Starting at the line that contains "Viewport: 630px width, 327px" and stopping at the line that contains "You are a computer-use", restate each line of the records below exactly. Omit the pictures.

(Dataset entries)
--
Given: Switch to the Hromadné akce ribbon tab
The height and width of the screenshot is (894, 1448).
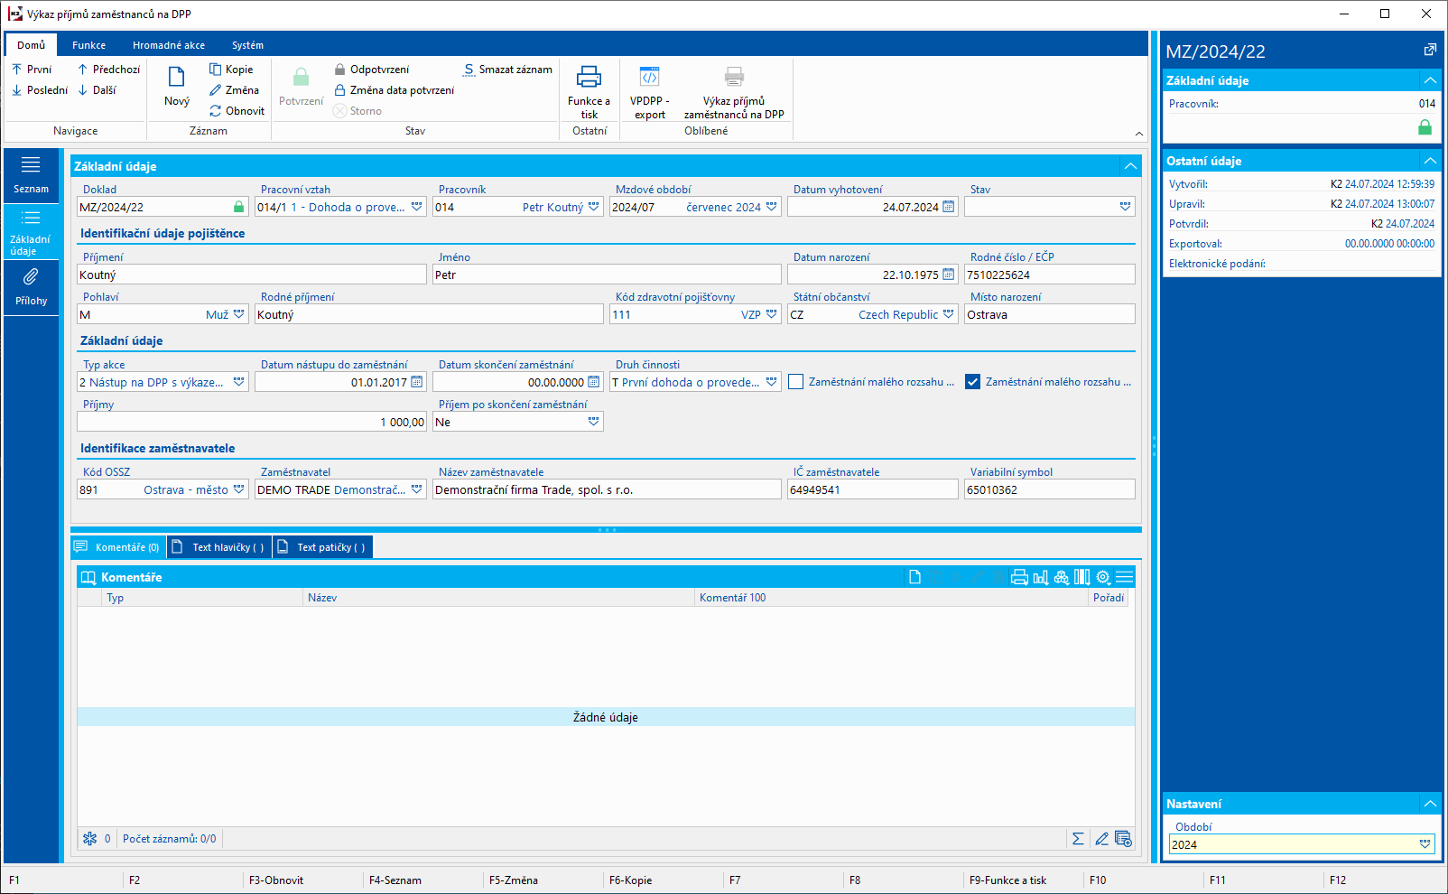Looking at the screenshot, I should click(168, 45).
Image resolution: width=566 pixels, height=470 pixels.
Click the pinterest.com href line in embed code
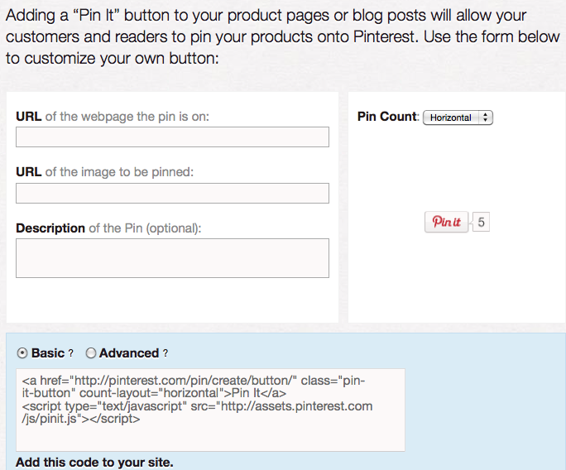coord(190,381)
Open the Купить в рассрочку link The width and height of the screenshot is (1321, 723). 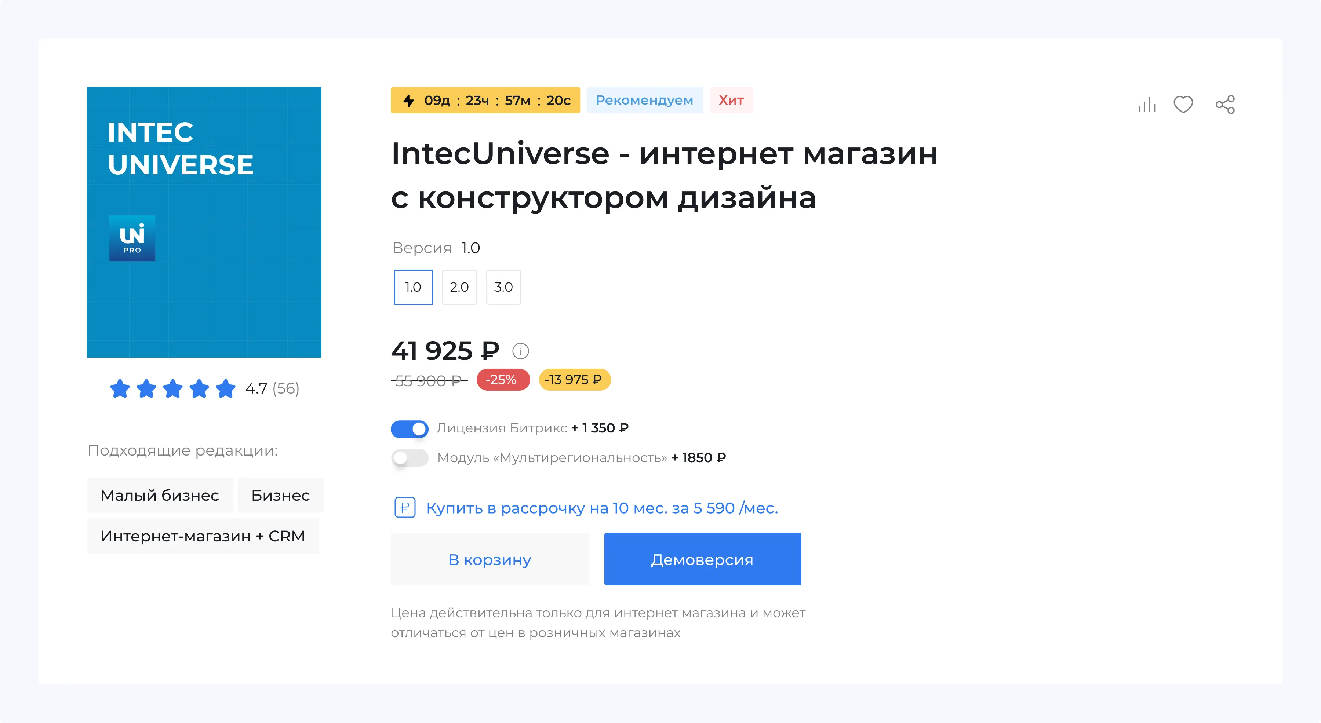click(602, 508)
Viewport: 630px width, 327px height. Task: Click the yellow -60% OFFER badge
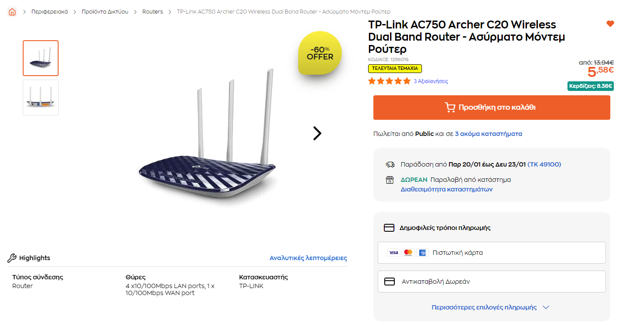click(320, 53)
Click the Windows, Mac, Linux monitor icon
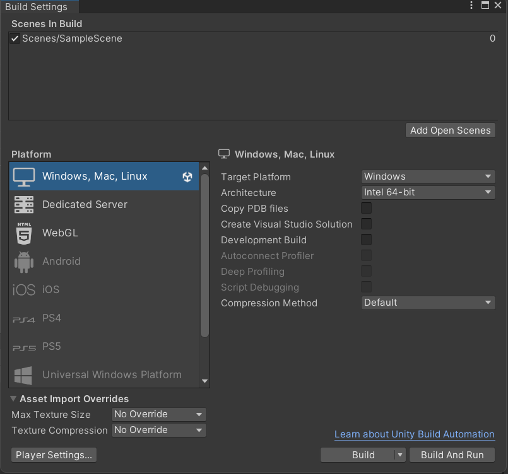508x474 pixels. pos(23,178)
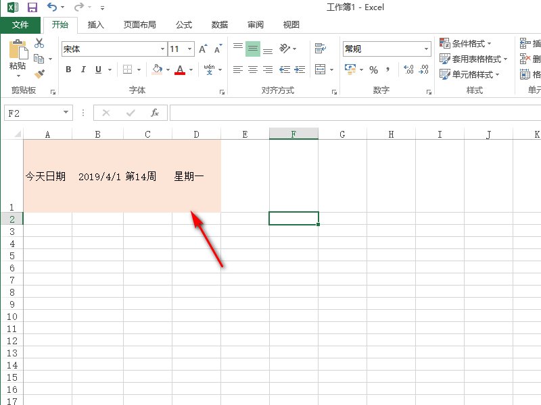
Task: Toggle Underline formatting
Action: coord(97,69)
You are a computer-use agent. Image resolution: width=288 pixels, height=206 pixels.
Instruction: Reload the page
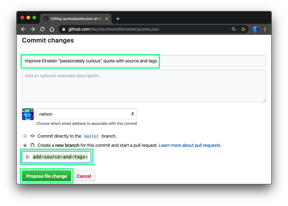click(x=42, y=29)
--
→ Exercise answer:
Viewport: 630px width, 327px height. Task: Click the yellow -60% OFFER badge
click(320, 53)
Click the Windows, Mac, Linux monitor icon
508x474 pixels. pos(23,178)
Task: Toggle Underline formatting
Action: coord(97,69)
You are a computer-use agent. Image resolution: width=288 pixels, height=206 pixels.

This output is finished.